Listening to music is a particularly emotional activity. People need a variety of emotions, and music is perfectly suited to provide it to them. However, it turns out that musical compositions do not contain one type of emotion, e.g. only positive or only negative. During the course of one composition, these emotions can take on a variety of shades and change several times with varying intensity.

Apart from emotion detection, this chapter presents a strategy for the analysis of emotions contained within musical compositions. We present a method for tracking changing emotions during the course of a musical piece. The collected data allowed determining the dominant emotion in the musical compositions, presenting emotion histograms, and constructing maps visualizing the distribution of emotions over time.

2 Related Work

There are few papers dedicated to emotion detection in MIDI files; most focus on emotion detection in audio files [49, 118]. In addition to studies on emotion detection, there are papers on modifying MIDI file parameters with the aim of obtaining a specified emotion.

Wang et al. in [71] applied a hierarchical model for emotion detection. Emotion groups were created on the basis of Thayer’s model and contained 2 emotions at the first level and 6 emotions at the second. The features used to build classifiers referred to pitch, intervals, tempo, instrument type, meter, and tonality.

Emotion detection in MIDI files can also be found in the work of DiPaola and Arya [17], who combined the emotional content of a piece with visualization elements. They used the detected emotion for animating a 3-D face. The features used referred to rhythm, volume, timbre, articulation, melody, and tonality.

Lin et al. [60] examined music emotion regression performance using audio, lyric, and MIDI features. Two sets of MIDI files were used: the first set was converted from audio files, and the second set was obtained from the Internet and musical score conversion. They found that the MIDI features performed better than the audio features.

A connection between MIDI files and emotion was presented in [9], where a computer program was used to produce performances with different emotional expressions. The program used a set of rules characteristic for each emotion (fear, anger, happiness, sadness, solemnity, tenderness), which were used to modify such parameters of MIDI files as tempo, sound level, articulation, tone onsets and delays.

Given material
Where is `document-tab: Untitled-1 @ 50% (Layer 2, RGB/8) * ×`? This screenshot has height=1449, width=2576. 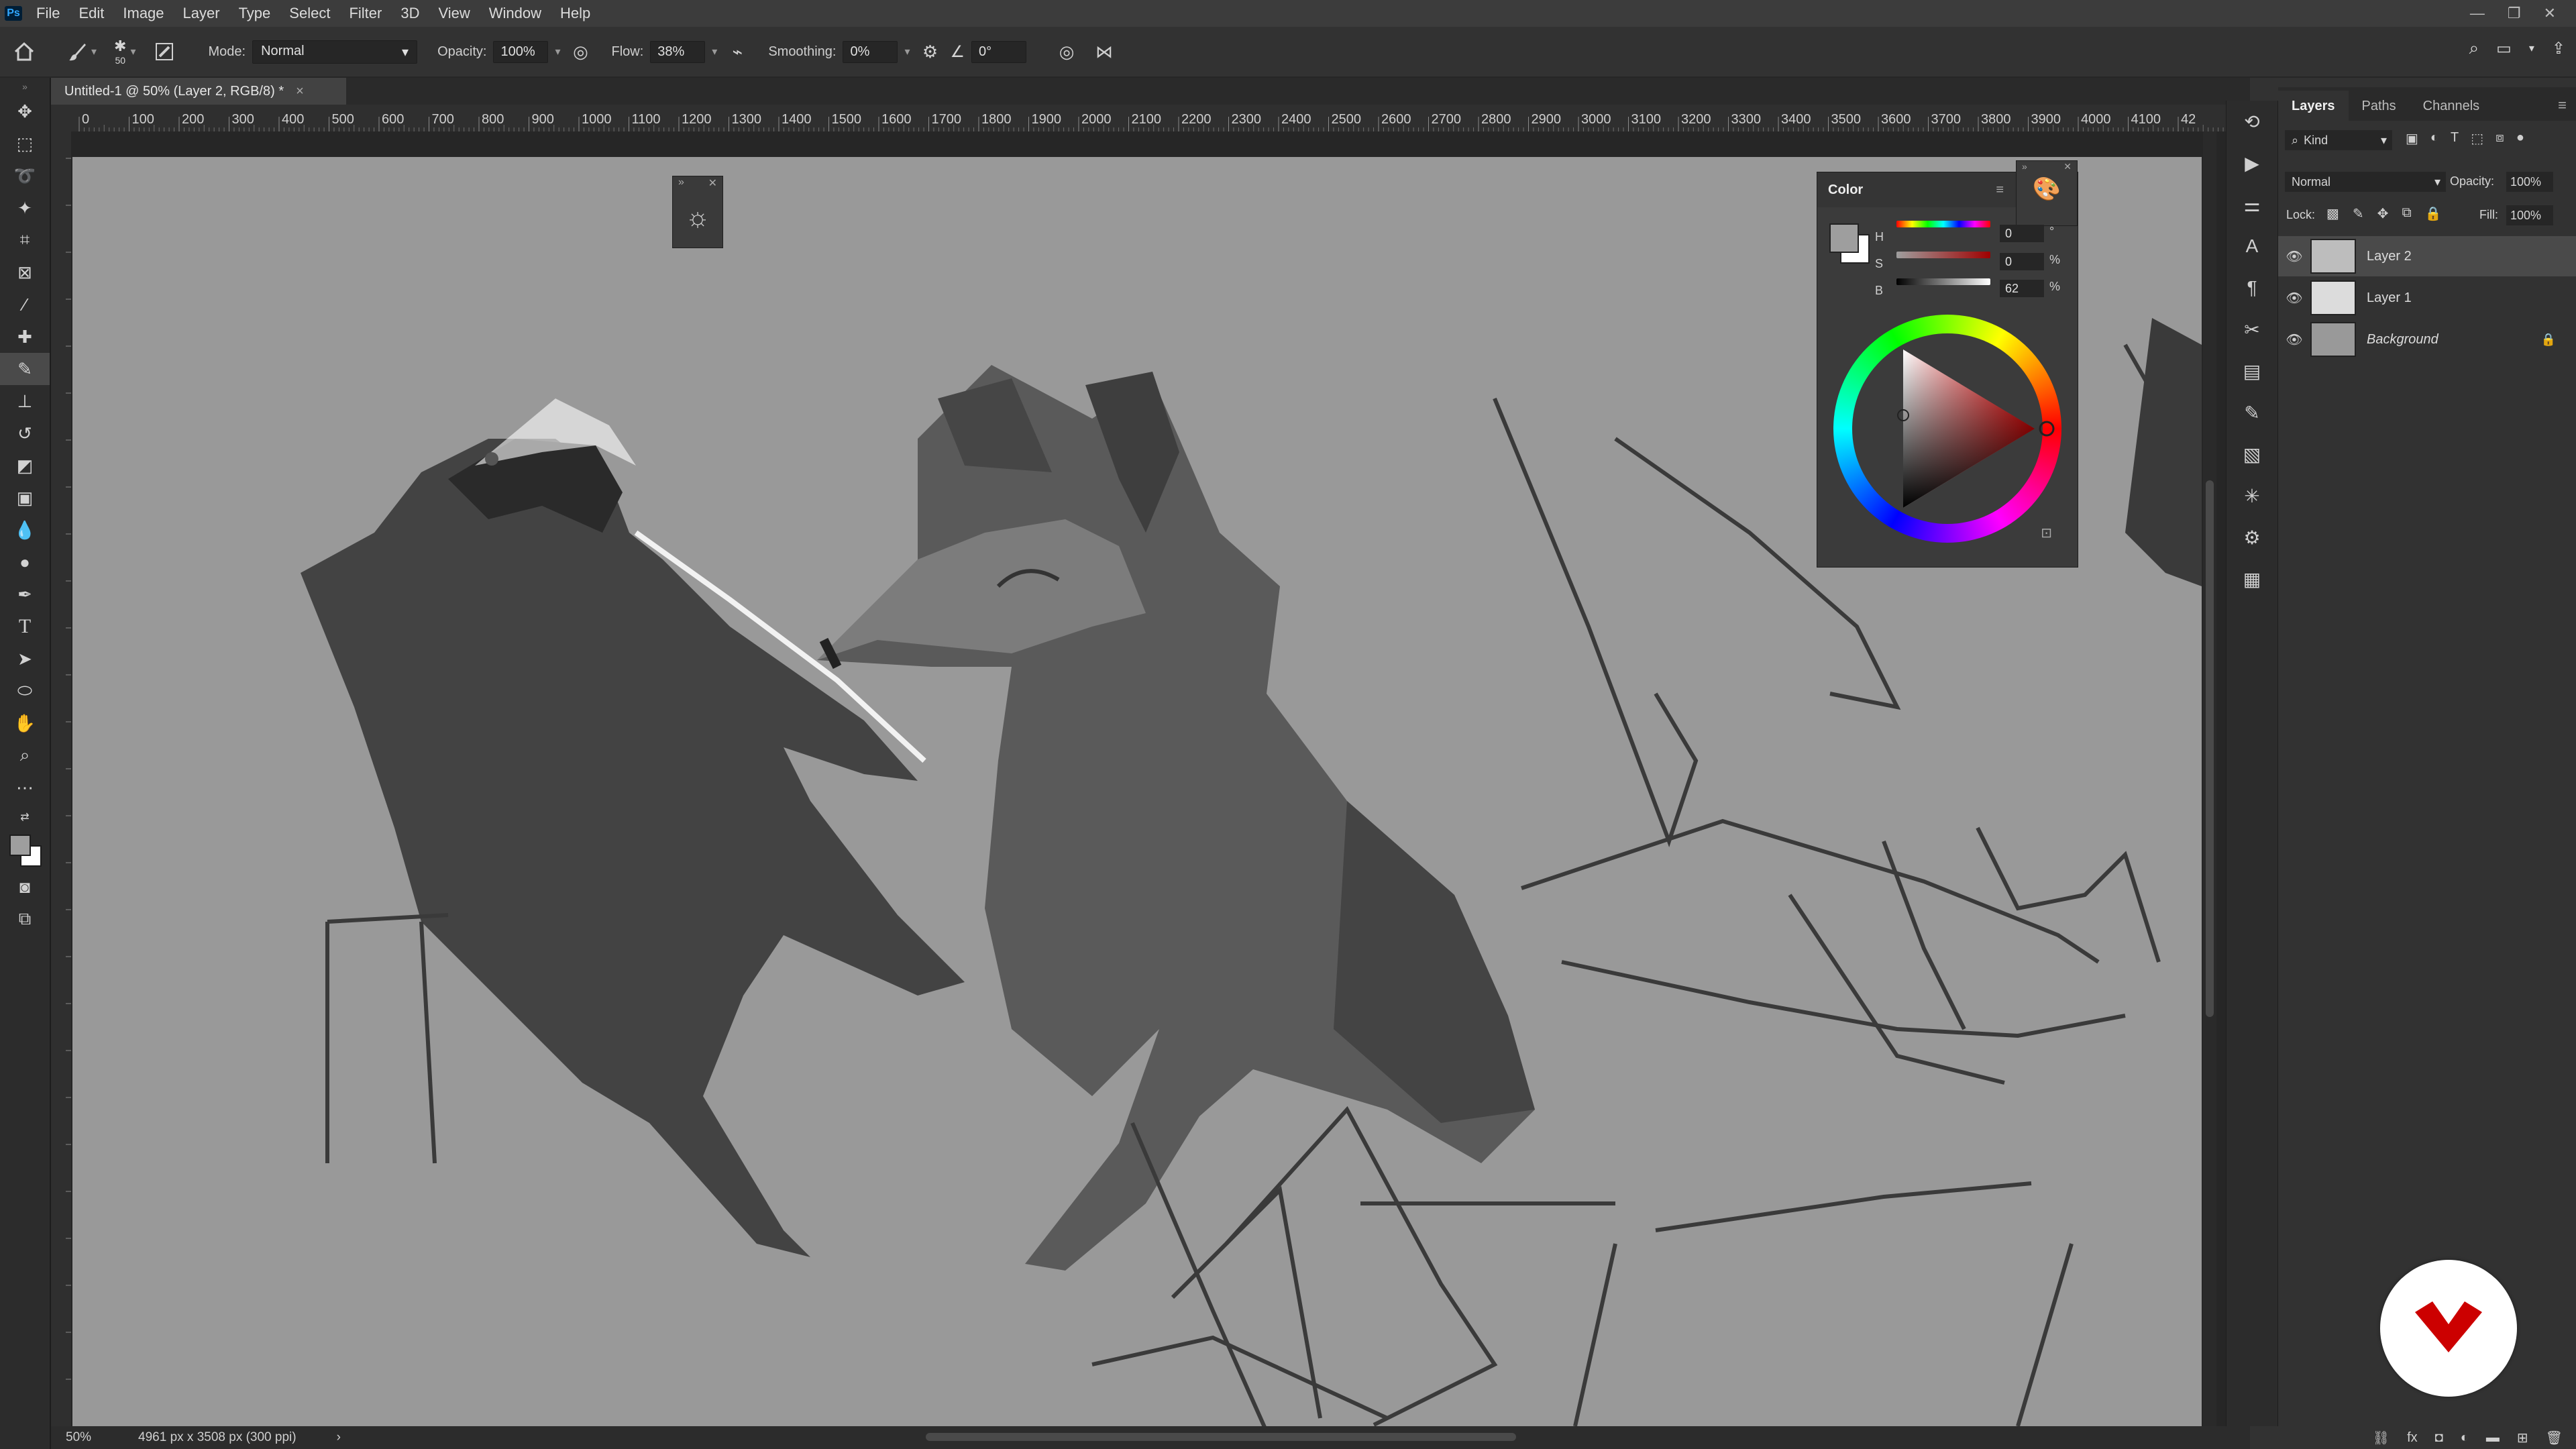 document-tab: Untitled-1 @ 50% (Layer 2, RGB/8) * × is located at coordinates (198, 91).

Job item A
Answer these questions from the passage on emotion in music:
(i) How many emotions did the groups in Wang et al.'s hierarchical model contain at the second level?
(ii) What did DiPaola and Arya animate using the detected emotion?
(iii) Which features did Lin et al. find performed better than the audio features?
Job item B
Can you output, word for word, the part of the passage on emotion in music from "Listening to music" to "with varying intensity."?
The data is separate from the passage on emotion in music.

Your response A
(i) 6
(ii) A 3-D face
(iii) The MIDI features

Your response B
Listening to music is a particularly emotional activity. People need a variety of emotions, and music is perfectly suited to provide it to them. However, it turns out that musical compositions do not contain one type of emotion, e.g. only positive or only negative. During the course of one composition, these emotions can take on a variety of shades and change several times with varying intensity.